Pensa que os Estados Unidos querem aproveitar o conflito em torno das empresas de celulose para meter uma cunha no Mercosul?

Nada é inocente. É um plano. Estão a tentar debilitar o Mercosul e sobretudo impedir que nasça o novo Mercosul, que é o que nós propomos com a entrada da Venezuela. E sempre tentando criar fricções entre a Colômbia e a Venezuela. Diante desta viagem imperialista, saímos à frente com esta viagem anti-imperialista.

Vai reunir com Evo Morales?

Vamos-nos encontrar na Bolívia e visitar a zona das inundações, que é terrível e é produto das alterações climáticas. Agora vem Bush com esta história do plano do etanol. É uma loucura! Bush disse que em 2017 vão produzir a quantidade de etanol para substituir até 20% da gasolina. Isto parece algo muito positivo. O ambiente, combustível verde, que não contamina...

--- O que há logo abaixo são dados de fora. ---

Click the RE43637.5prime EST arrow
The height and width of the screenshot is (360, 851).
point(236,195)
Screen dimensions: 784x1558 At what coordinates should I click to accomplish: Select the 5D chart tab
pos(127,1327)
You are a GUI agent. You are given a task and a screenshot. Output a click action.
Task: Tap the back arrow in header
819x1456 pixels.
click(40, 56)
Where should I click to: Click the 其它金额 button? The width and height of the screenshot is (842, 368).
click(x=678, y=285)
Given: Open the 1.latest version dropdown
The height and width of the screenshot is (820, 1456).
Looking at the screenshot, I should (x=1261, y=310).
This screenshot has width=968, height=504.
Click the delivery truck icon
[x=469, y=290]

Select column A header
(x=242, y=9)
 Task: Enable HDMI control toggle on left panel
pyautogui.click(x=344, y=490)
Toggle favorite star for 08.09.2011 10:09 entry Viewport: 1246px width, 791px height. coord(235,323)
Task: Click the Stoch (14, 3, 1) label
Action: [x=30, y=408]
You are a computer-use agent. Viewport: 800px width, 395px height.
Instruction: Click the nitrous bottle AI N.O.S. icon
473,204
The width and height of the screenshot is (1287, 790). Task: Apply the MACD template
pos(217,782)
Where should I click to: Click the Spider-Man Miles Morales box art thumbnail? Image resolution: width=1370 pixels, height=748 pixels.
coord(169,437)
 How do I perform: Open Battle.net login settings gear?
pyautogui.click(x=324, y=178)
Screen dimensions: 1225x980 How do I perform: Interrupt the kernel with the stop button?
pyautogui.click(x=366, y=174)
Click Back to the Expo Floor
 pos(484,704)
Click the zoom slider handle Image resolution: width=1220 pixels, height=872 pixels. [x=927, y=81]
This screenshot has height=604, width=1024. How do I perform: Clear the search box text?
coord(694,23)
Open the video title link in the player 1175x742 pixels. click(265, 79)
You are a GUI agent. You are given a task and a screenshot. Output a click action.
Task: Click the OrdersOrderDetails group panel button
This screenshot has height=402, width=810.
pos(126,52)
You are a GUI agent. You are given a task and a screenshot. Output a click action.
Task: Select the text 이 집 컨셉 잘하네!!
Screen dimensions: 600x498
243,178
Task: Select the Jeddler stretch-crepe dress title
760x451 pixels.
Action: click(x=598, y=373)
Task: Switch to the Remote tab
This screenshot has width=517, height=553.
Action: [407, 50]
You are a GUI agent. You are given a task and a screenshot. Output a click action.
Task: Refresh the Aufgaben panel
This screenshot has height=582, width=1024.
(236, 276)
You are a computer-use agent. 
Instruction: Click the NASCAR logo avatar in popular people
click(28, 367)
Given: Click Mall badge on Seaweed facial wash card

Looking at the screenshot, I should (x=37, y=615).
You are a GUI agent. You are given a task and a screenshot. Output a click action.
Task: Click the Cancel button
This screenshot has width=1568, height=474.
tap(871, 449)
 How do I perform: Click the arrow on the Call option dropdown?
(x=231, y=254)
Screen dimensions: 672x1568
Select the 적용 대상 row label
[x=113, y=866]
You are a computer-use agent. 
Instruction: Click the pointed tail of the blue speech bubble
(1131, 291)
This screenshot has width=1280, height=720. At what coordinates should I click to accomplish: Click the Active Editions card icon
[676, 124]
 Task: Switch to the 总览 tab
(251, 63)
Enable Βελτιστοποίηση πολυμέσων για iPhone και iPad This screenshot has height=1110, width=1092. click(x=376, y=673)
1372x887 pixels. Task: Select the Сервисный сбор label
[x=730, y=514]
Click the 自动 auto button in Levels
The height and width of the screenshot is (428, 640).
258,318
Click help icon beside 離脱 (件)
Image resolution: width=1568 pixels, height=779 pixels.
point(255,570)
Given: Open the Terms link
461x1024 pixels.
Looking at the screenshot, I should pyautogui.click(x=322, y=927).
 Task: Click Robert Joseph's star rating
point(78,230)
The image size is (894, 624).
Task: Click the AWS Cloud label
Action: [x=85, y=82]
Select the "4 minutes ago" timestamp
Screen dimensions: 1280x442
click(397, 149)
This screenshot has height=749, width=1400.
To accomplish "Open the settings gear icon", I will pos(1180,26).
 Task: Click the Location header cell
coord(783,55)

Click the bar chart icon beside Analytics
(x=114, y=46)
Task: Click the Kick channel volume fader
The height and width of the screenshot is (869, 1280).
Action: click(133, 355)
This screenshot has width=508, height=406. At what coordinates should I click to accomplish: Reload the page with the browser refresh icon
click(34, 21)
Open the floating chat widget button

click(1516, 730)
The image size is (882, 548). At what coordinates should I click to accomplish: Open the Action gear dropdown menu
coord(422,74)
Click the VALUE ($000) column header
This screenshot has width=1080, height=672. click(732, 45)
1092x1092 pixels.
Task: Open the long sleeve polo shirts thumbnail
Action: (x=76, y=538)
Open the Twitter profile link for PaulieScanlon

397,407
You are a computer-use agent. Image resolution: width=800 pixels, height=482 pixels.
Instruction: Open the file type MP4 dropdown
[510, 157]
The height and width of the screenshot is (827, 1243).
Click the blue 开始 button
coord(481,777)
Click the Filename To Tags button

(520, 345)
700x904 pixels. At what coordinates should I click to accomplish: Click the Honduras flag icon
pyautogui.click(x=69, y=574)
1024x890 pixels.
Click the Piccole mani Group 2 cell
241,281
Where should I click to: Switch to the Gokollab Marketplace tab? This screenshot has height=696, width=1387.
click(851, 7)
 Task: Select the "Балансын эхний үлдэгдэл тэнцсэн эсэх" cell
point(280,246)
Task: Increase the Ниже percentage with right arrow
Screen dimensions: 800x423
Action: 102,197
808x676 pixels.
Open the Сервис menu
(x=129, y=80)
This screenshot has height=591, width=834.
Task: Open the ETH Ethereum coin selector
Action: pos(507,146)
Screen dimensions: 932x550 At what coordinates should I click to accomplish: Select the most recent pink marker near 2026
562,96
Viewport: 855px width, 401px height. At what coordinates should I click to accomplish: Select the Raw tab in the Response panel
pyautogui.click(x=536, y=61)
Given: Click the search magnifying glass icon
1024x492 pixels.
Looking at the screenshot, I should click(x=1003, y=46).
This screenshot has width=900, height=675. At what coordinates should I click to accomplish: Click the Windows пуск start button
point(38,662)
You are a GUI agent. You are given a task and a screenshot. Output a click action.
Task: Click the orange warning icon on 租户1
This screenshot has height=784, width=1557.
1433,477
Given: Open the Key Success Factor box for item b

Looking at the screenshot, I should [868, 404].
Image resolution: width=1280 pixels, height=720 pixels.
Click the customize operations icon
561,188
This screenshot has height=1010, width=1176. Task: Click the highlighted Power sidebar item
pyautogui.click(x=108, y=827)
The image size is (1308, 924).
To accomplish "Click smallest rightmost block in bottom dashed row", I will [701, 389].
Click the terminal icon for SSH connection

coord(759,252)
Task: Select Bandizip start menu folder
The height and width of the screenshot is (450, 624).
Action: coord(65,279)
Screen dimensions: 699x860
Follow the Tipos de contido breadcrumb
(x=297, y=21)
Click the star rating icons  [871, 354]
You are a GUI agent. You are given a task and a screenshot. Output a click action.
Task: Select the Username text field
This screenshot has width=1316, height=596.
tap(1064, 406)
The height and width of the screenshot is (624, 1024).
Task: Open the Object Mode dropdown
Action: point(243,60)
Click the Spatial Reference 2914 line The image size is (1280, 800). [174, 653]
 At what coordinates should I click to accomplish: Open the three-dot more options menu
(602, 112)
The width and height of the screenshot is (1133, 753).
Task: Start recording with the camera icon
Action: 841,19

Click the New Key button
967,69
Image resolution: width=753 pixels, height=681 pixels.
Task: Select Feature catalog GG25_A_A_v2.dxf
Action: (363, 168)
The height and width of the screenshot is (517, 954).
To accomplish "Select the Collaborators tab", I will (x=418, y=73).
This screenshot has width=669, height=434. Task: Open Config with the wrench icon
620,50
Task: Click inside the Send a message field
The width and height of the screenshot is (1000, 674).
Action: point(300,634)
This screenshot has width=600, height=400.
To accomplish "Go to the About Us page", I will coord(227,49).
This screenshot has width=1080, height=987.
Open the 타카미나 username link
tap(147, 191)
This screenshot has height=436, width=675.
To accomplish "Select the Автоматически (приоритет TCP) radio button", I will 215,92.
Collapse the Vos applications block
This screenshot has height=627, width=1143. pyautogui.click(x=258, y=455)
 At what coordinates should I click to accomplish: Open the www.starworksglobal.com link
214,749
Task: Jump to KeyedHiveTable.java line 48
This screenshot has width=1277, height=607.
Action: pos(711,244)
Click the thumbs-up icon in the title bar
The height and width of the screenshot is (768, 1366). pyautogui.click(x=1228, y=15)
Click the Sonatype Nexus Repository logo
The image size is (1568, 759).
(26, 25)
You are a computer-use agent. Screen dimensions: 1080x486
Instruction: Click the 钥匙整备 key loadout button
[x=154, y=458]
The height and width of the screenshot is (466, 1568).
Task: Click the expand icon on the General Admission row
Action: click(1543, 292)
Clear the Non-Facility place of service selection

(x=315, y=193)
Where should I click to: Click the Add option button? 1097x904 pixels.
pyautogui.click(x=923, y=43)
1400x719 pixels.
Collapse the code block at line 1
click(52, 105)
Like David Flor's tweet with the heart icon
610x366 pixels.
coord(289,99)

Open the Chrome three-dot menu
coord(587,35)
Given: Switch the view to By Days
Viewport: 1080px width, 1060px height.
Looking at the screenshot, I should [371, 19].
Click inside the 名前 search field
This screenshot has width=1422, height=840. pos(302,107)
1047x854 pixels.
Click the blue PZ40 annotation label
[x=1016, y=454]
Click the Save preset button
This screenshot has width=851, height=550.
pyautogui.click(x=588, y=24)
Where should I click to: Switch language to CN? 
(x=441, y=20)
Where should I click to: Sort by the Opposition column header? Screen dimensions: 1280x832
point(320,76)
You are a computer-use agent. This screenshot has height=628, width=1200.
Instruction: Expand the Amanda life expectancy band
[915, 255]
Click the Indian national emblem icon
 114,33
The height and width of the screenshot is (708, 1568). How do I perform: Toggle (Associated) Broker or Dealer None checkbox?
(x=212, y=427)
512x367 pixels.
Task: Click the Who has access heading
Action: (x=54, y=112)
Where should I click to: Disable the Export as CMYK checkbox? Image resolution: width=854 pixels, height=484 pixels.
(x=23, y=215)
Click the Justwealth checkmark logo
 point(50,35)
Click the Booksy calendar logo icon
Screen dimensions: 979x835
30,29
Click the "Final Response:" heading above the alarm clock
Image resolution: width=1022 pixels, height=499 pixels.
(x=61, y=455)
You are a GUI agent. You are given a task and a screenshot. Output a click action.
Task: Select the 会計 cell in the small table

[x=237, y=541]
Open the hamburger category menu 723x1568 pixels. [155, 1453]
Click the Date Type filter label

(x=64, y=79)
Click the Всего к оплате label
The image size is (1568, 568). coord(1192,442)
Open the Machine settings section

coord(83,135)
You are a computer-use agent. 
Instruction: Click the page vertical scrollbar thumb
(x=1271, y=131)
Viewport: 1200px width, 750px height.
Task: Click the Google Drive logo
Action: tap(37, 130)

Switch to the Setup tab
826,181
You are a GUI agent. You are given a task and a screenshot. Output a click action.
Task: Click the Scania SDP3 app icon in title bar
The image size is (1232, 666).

Mas vejamos de outra forma. Para produzir um milhão de barris de etanol, é preciso semear 20 milhões de hectares de milho. Estaríamos a semear muito milho, muita cana de açúcar e muita soja, mas não para alimentar nem animais nem humanos, mas sim veículos, para dar sustentação ao american way of life. Mas o planeta não aguenta. É uma verdadeira loucura. Temos de responder com uma aliança de países produtores e exportadores de gás, começando pela América do Sul. Bolívia, Venezuela, Argentina, que tem uma tecnologia de gás muito avançada. É essa a resposta que temos de dar.

Como fica a sua relação com Lula depois da visita de Bush a São Paulo?

O Brasil tem os seus interesses e é necessário respeitá-los. Isso não põe em nada em perigo a relação dos países do Mercosul, ou a relação de Lula com Chávez. A amizade e a relação entre nós é inquestionável.